FDL Europe 2023 - Generalisable SSL Synthetic Aperture Radar
Can foundation models for SAR data address a range of downstream tasks and deliver results across time and space?
Published 18 DEC 2023
FDL Europe is a public - private partnership between the European Space Agency (ESA), the University of Oxford, Trillium Technologies and leaders in commercial AI supported by Google Cloud, NVIDIA and Scan AI. FDL Europe works to apply AI technologies to space science, to push the frontiers of research and develop new tools to help solve some of the biggest challenges that humanity faces. These range from the effects of climate change to predicting space weather, from improving disaster response, to identifying meteorites that could hold the key to the history of our universe.
FDL Europe 2023 was a research sprint hosted by the European Space Agency Phi-Lab, taking place over a period of eight weeks. The aim is to promote rapid learning and research outcomes in a collaborative atmosphere, pairing machine learning expertise with AI technologies and space science. The interdisciplinary teams address tightly defined ‘grand challenge’ problems and the format encourages rapid iteration and prototyping to create meaningful outputs for the good of all humanity. This approach involves combining data from various sources, leveraging expertise from multiple fields and utilizing advanced technologies to tackle complex challenges.

_INFORMATION GIVEN_.

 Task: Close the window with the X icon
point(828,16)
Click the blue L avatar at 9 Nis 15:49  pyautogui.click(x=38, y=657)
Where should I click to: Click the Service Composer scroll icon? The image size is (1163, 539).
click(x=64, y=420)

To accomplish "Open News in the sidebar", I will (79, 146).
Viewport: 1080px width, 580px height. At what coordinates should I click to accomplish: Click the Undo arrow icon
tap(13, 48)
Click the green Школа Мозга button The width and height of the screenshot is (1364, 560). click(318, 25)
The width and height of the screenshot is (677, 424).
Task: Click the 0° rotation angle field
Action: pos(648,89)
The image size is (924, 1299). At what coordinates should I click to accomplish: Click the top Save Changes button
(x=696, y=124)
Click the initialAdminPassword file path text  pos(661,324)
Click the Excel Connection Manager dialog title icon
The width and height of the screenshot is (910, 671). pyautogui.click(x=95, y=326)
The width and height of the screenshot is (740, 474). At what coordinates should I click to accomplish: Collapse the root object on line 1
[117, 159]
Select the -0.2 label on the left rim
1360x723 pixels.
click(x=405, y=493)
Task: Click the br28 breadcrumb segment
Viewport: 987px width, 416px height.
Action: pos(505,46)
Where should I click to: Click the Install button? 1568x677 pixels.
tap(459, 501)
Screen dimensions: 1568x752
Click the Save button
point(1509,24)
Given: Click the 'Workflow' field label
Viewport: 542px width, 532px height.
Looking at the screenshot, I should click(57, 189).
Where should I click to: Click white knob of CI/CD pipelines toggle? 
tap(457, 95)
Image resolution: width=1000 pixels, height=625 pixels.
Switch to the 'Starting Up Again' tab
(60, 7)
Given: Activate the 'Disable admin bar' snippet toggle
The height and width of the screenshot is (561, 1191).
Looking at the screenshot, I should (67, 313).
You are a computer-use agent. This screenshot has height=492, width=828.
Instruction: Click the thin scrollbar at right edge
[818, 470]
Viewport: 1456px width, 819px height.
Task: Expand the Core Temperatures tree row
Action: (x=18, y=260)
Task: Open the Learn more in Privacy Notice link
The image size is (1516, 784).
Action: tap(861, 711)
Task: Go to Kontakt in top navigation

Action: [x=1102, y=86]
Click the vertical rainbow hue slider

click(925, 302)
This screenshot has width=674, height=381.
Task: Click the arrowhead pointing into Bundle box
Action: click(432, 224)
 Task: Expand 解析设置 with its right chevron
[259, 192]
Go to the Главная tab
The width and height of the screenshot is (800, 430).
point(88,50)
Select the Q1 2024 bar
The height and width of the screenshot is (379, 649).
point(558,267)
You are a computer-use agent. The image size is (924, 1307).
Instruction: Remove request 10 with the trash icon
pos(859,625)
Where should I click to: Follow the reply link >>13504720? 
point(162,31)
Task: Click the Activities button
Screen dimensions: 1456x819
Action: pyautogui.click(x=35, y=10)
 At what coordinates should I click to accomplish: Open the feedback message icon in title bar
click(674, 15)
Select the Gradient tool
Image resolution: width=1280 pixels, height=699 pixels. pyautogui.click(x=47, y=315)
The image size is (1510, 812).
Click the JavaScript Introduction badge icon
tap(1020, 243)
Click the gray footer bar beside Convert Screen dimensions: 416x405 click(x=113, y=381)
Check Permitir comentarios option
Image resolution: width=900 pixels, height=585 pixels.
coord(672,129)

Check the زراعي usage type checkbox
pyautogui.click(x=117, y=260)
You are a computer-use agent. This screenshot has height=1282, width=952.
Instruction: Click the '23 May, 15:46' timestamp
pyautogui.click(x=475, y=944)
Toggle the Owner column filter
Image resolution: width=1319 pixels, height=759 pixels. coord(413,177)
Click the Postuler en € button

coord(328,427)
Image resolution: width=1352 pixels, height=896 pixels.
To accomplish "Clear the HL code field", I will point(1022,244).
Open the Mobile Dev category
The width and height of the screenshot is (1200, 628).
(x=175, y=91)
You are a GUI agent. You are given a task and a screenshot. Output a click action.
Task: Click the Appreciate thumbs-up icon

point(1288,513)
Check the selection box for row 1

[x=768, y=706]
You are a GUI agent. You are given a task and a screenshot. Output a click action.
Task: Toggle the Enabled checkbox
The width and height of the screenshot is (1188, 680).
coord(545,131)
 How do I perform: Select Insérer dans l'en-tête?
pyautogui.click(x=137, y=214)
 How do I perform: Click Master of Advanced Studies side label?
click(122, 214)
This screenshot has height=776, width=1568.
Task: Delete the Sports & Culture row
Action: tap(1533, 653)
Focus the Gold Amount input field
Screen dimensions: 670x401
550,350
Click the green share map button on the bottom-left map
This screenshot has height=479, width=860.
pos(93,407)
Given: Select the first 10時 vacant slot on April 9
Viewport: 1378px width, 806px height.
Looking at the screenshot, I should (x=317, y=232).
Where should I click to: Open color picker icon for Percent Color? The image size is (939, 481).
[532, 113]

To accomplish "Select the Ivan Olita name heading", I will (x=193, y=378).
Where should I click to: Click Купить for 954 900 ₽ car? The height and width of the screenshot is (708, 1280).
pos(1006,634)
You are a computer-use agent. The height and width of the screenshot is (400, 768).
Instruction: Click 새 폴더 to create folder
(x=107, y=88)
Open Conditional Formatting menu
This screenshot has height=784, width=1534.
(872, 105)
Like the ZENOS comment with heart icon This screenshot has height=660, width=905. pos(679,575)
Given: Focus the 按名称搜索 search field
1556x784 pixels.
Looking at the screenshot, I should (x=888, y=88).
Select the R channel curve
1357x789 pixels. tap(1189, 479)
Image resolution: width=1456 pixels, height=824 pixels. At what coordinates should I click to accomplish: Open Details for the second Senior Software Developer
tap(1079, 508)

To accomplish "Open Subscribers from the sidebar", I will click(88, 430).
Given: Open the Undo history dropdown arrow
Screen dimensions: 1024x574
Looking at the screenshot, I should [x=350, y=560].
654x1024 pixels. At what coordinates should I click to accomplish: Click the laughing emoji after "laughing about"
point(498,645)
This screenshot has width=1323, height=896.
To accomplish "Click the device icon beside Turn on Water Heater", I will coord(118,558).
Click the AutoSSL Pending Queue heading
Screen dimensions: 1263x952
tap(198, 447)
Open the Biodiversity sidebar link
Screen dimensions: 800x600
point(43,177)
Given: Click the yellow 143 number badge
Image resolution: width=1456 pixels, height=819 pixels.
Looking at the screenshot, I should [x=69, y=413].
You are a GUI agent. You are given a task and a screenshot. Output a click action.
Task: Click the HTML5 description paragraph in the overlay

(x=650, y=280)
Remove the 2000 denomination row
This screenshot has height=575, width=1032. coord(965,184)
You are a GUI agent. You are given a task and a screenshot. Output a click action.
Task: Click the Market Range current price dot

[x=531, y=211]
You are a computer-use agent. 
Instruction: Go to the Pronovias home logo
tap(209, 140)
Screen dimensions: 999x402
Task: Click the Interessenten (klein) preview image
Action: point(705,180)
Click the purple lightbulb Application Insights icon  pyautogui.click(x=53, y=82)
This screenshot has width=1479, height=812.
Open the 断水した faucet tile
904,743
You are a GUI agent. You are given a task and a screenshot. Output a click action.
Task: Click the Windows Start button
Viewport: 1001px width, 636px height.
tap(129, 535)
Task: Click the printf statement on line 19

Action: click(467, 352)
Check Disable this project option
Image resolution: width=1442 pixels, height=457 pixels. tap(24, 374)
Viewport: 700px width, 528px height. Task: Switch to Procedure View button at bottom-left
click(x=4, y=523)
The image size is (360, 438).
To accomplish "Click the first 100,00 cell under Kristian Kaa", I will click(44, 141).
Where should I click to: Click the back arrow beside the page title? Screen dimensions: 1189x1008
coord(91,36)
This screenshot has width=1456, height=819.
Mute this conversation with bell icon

_PROBLEMS AND TASKS_.
(A) From the FDL Europe 2023 page, edit the part that opens with the words containing "FDL Europe 2023 - Generalisable" and closes with "of our universe.", swapping "space science" for "planetary science", and give that part back.
(B) According to the FDL Europe 2023 page, how long did the research sprint last?
(C) Carry on writing the FDL Europe 2023 page from its last sentence.
The records aren't needed for any of this.

_RESPONSE LIST_.
(A)
FDL Europe 2023 - Generalisable SSL Synthetic Aperture Radar
Can foundation models for SAR data address a range of downstream tasks and deliver results across time and space?
Published 18 DEC 2023
FDL Europe is a public - private partnership between the European Space Agency (ESA), the University of Oxford, Trillium Technologies and leaders in commercial AI supported by Google Cloud, NVIDIA and Scan AI. FDL Europe works to apply AI technologies to planetary science, to push the frontiers of research and develop new tools to help solve some of the biggest challenges that humanity faces. These range from the effects of climate change to predicting space weather, from improving disaster response, to identifying meteorites that could hold the key to the history of our universe.

(B) Eight weeks.

(C)
Generalisable SSL SAR
Project Background
Synthetic Aperture Radar (SAR) technology is a type of active scanning from orbiting satellites where a radio waves are transmitted to the ground and a receiver on the satellite records the amount of that energy reflected back after interacting with the Earth. It is different to optical observations based on reflected sunlightas it can penetrate through clouds and can detect millimetre-level height changes on the ground through interferometric processing. SAR data is complex and requires significant processing to make sense of. However, machine learning (ML) methods – especially self-supervised learning (SSL) – are demonstrating great potential for delivering rapid insight in dynamic scenarios such as landslides and other emergencies. The current crop of ML-driven computer vision models are not easily adapted to complex SAR data, so there is a pressing need for new machine learning (ML) methods that can effectively analyse information across multiple locations and use-cases, and make full use of the amplitude, phase and polarisation information present.
During FDL US 2022, the Disaster Response team developed ‘DeepSlide’ - an end-to-end machine learning pipeline designed to leverage the true potential of SAR data to detect and characterize landslides across a wide area after an emergency event, such as a hurricane or earthquake. This would allow emergency response decisions on resource distribution to be taken at the next SAR satellite overpass, regardless of cloud cover and atmospheric conditions. DeepSlide created ML-ready datasets for landslide detection in four regions particularly affected - Puerto Rico, Japan, Indonesia and New Zealand. However, during this work it became apparent that unique topologies and the nature of side-looking radar generated distortion phenomena such as foreshortening, layover and shadowing are all serious as illustrated in the diagrams below. These issues result in a lack of model generalisability that pose a hurdle to developing SSL SAR techniques that are easily adaptable to multiple use-cases.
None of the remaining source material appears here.